Beneath this instruction is a block of data; output from it exactly the lines that run from the one containing "You are a computer-use agent. The" through the one containing "Reload the current", inclusive.

BEGIN ENTRIES PROVIDED

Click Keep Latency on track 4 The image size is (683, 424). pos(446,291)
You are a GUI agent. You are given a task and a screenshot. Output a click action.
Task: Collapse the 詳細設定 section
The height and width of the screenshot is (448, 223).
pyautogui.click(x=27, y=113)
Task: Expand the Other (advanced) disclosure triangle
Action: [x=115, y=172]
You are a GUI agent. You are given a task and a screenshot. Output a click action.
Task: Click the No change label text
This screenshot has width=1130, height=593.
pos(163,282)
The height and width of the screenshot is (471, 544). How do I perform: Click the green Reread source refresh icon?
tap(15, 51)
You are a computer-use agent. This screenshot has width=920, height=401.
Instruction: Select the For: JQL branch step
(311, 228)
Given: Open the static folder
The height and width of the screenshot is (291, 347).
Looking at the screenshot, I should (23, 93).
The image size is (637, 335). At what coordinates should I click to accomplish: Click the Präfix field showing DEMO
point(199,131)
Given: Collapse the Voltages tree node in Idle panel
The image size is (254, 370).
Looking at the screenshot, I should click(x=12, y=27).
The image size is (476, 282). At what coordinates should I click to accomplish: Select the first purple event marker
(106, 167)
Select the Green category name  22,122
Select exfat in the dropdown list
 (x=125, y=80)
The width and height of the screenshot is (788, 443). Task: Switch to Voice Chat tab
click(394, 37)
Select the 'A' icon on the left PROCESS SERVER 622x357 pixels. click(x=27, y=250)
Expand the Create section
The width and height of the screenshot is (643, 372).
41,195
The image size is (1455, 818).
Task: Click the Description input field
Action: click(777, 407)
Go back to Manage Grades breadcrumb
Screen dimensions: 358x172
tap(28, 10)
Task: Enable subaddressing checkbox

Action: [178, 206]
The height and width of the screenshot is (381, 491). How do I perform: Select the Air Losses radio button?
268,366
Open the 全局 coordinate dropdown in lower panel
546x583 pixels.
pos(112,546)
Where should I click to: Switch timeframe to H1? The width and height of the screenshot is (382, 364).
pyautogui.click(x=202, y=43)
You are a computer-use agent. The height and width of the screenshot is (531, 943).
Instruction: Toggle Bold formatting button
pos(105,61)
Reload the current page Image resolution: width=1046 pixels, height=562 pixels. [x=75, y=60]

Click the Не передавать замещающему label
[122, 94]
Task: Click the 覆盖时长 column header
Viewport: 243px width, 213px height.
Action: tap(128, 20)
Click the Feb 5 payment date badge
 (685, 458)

END ENTRIES PROVIDED

▶ [TASK ANSWER]:
You are a computer-use agent. The height and width of the screenshot is (531, 943).
Instruction: Toggle Bold formatting button
pos(105,61)
Reload the current page Image resolution: width=1046 pixels, height=562 pixels. [x=75, y=60]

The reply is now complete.